[MNT] Add joblib backend option and set default to all parallelized estimators

aeon-toolkit / aeon

A toolkit for machine learning from time series

https://aeon-toolkit.org/

BSD 3-Clause "New" or "Revised" License

955 stars 109 forks source link

[MNT] Add joblib backend option and set default to all parallelized estimators #1797

Open baraline opened 2 months ago

baraline commented 2 months ago

Describe the issue

Some of the estimators that use joblib for parallelization use process-based backend, while other use threads-based backend. Ideally, we want this to be a parameter tunable by the users.

Suggest a potential alternative/fix

Including a joblib_backend parameter which would default to threading (from discussions with Matthew), and use this parameter to set the joblib backend parameter during Parallel calls would fix the issue.

TonyBagnall commented 2 months ago

I remember we looked at this in some detail when debugging some rocket features, was there some interaction with its use of prange? I cant remember!


def _static_transform_uni(X, parameters, indices):
    """Transform a 2D collection of univariate time series.

    Implemented separately to the multivariate version for numba efficiency reasons.
    See issue #1778.
    """
    n_cases, n_timepoints = X.shape
    (
        _,
        _,
        dilations,
        n_features_per_dilation,
        biases,
    ) = parameters
    n_kernels = len(indices)
    n_dilations = len(dilations)
    f = n_kernels * np.sum(n_features_per_dilation)
    features = np.zeros((n_cases, f), dtype=np.float32)
    for i in prange(n_cases):

CodeLionX commented 1 month ago

I think adding this parameter to so many APIs would clutter the parameter lists. What are your thoughts on using joblib.parallel_config? This means that all aeon code does not specify any parallel backend in their calls to joblib.Parallel (if it does not require a certain backend) and the user can choose its backend by wrapping calls within:

with joblib.parallel_config(backend="loky"):
   # aeon code

The same is actually possible for n_jobs etc.

baraline commented 1 month ago

True, forgot about this option ! That or we set a global variable such as AEON_JOBLIB_BACKEND and document its usage

CodeLionX commented 1 month ago

A custom env var AEON_JOBLIB_BACKEND IMO just makes sense if it is also used for other parallel stuff besides joblib.
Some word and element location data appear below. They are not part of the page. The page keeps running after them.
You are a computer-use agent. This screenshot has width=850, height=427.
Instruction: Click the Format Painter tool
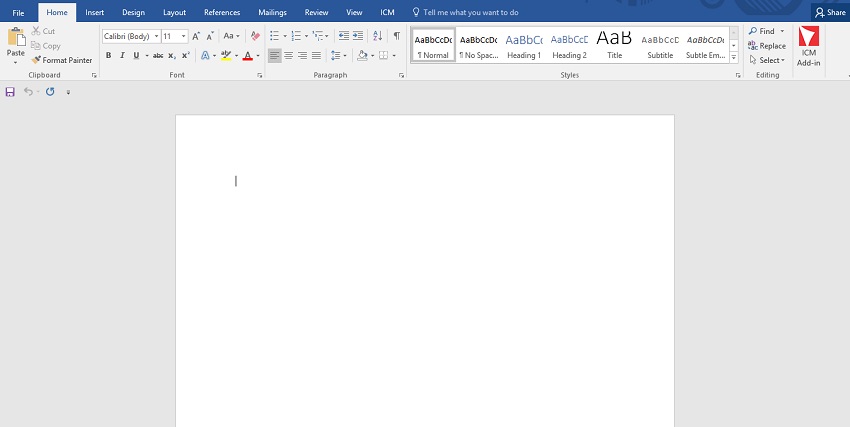coord(62,60)
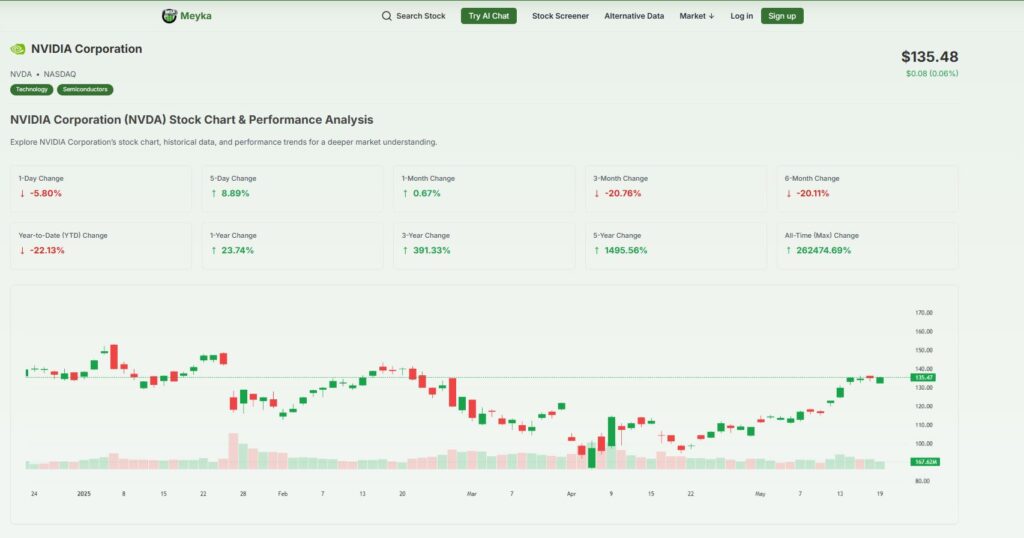Screen dimensions: 1024x538
Task: Click the search magnifier icon
Action: click(387, 16)
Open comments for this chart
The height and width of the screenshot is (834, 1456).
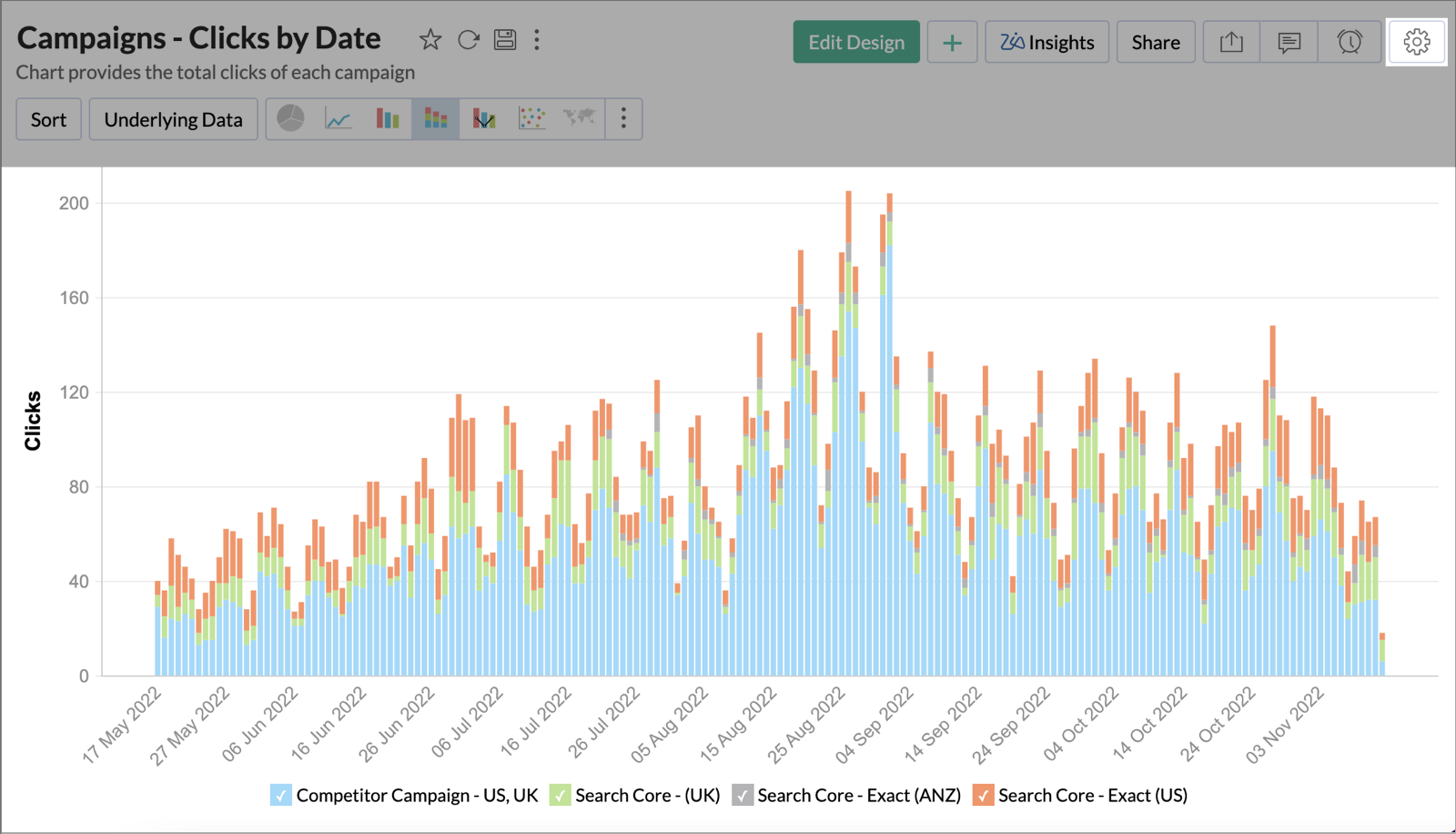[x=1289, y=41]
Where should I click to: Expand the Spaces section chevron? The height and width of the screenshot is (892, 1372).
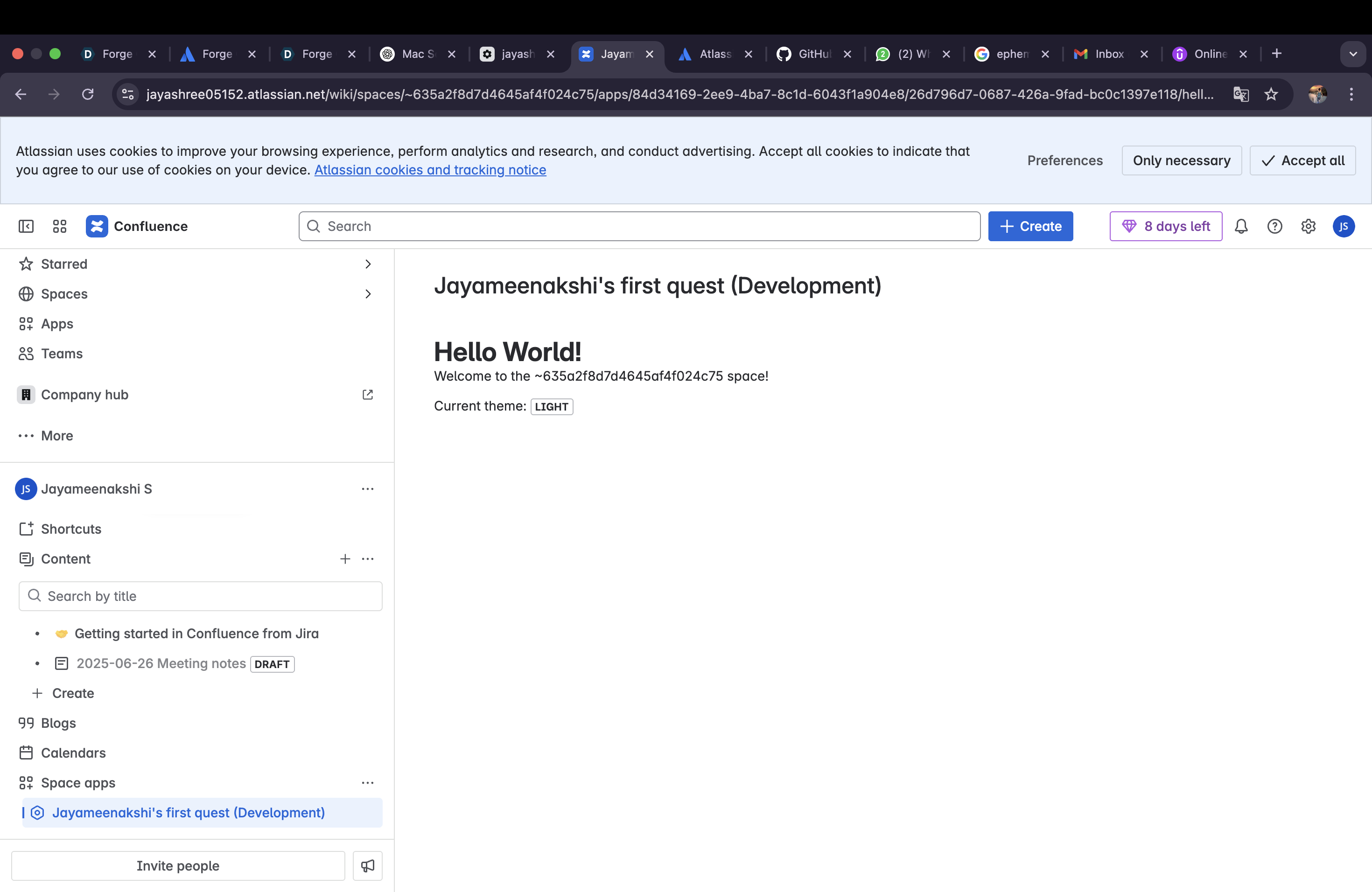click(x=368, y=294)
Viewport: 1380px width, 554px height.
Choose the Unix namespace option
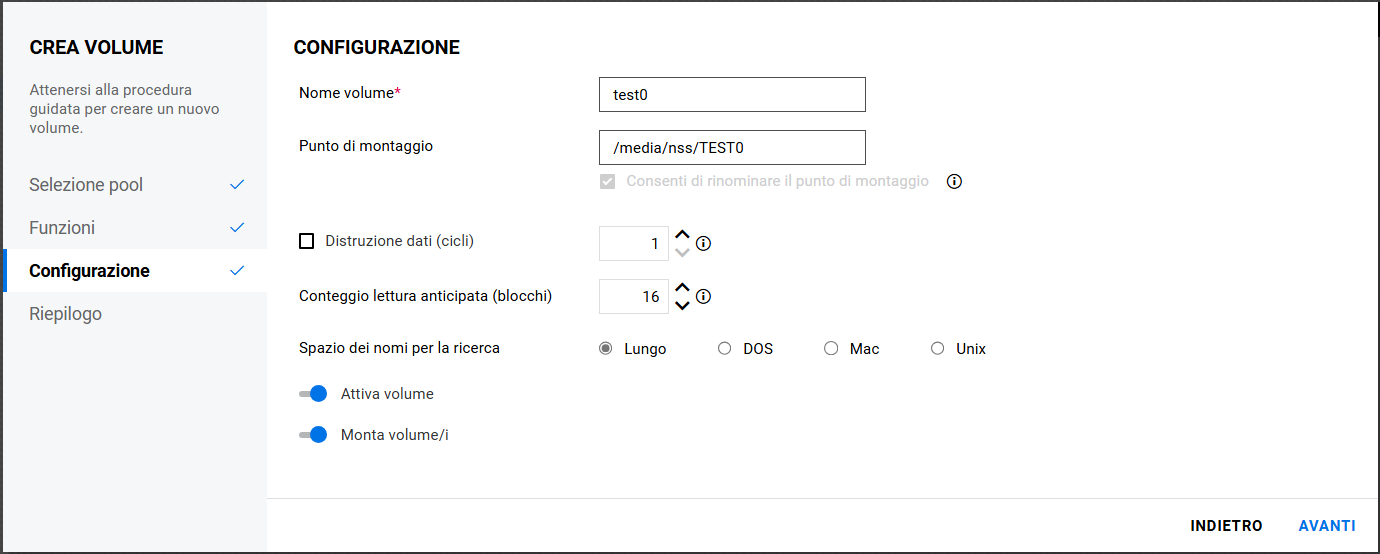937,349
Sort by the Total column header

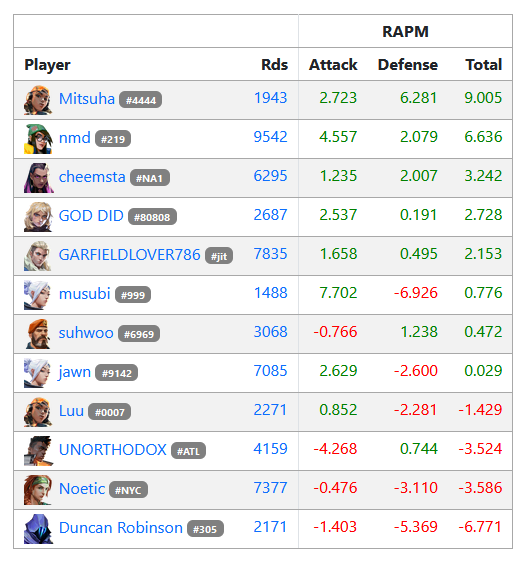[484, 65]
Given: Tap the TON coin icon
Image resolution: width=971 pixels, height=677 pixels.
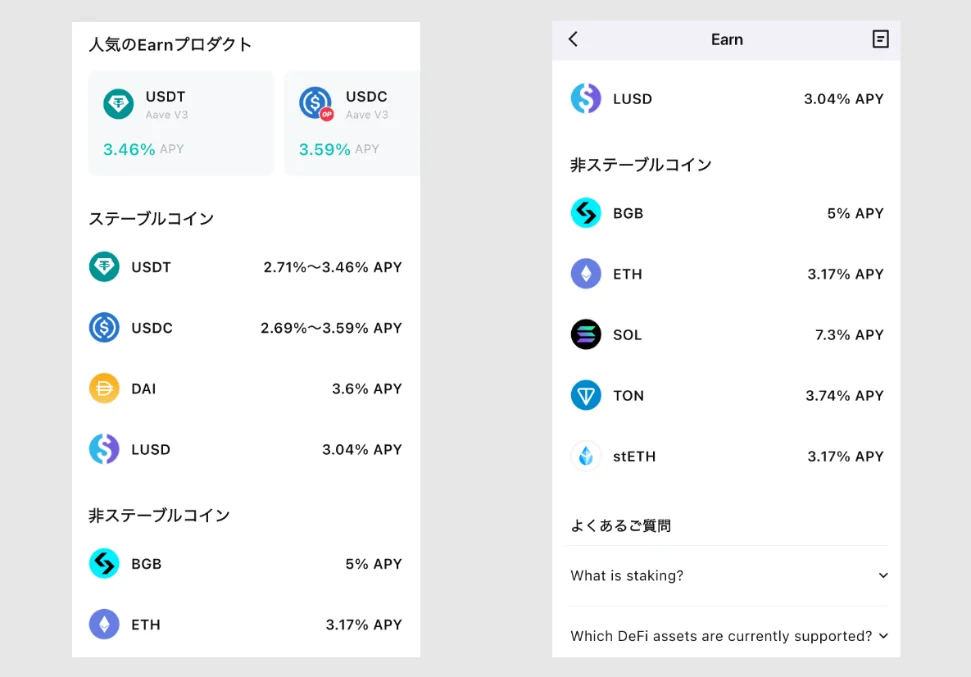Looking at the screenshot, I should tap(586, 396).
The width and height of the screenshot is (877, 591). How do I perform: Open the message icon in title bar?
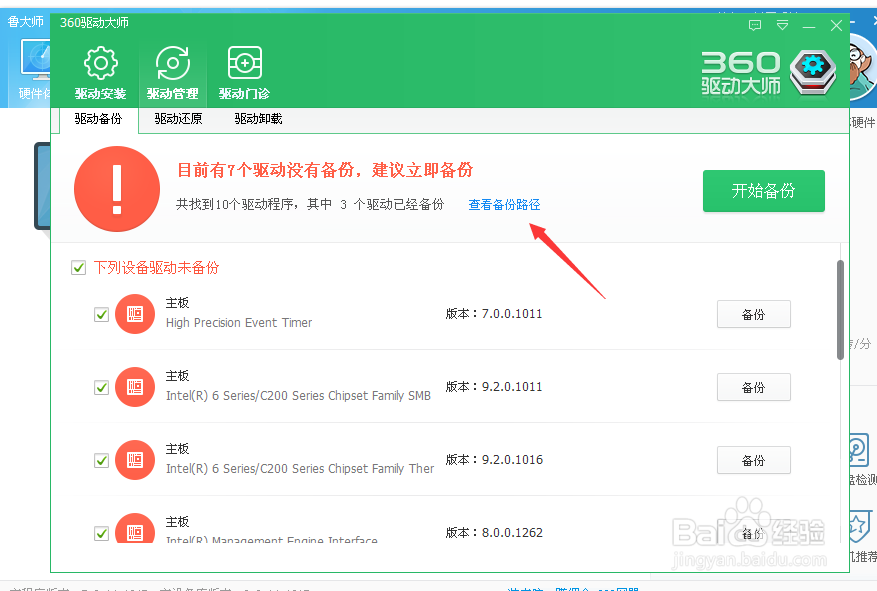(x=754, y=26)
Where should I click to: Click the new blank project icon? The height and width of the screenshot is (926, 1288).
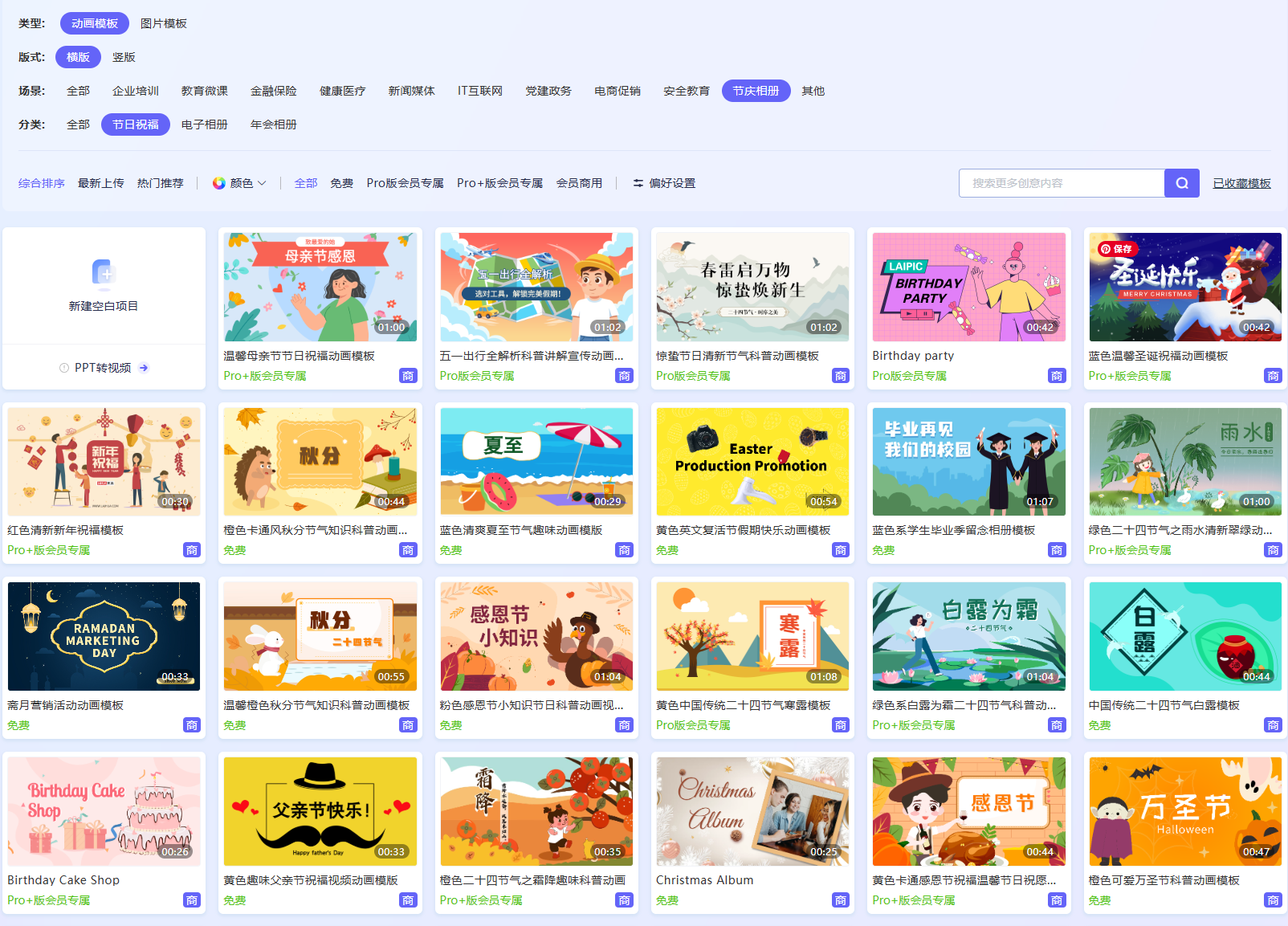click(104, 274)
Otherwise, we can use the existing (documented and potentially already known) joblib-facilities.

MatthewMiddlehurst commented 1 month ago

Sounds like a good idea, would have to be documented though. Not sure about removing n_jobs (not that it was really suggested), but would be good to tidy up the other bits.

baraline commented 1 month ago

I'm OK with the use of the parallel_config option and let user warp estimators if they want to change from the default. But if we want to default to threads, we need to do the following, which look like parallel_config doesn't overwrite :

with parallel_config(backend='loky'):
    p = Parallel(backend='threading')
    print(p._backend)

You obtain <joblib._parallel_backends.ThreadingBackend object at 0x000001D91BB731F0>

This means that if we want the parallel_config option to work, we would need to use default Parallel(), which use the loky backend. This is exactly the one we want to move away from for multiple reasons (check https://scikit-learn.fondation-inria.fr/joblib-sprint/ for some).

Or did I miss something ?

CodeLionX commented 1 month ago

ah, damn ... yes, Parallel() uses the loky-backend by default. Then, I don't see how parallel_config would help us here.

baraline commented 1 month ago

So for options we have :

Add a parameter to specify backend, which defaults to threads for all estimators with parallel capabilities
Add an environment variable to specify backend package wide.

With an equal level of documentation, I think the first options would allow us to be more flexible if for whatever reason we need to use processes for some estimators and threads for others. Also it should be less prone to causing issues with existing methods.

But true, this adds a bit of parameter bloat to the API... We could introduce a dictionary regrouping all joblib params and use it as kwargs when calling parallel ?

Other ideas are welcome !

CodeLionX commented 1 month ago

I'm also in favor of 1. How many joblib parameters do we have? If there are just 2, I would not use kwargs for that.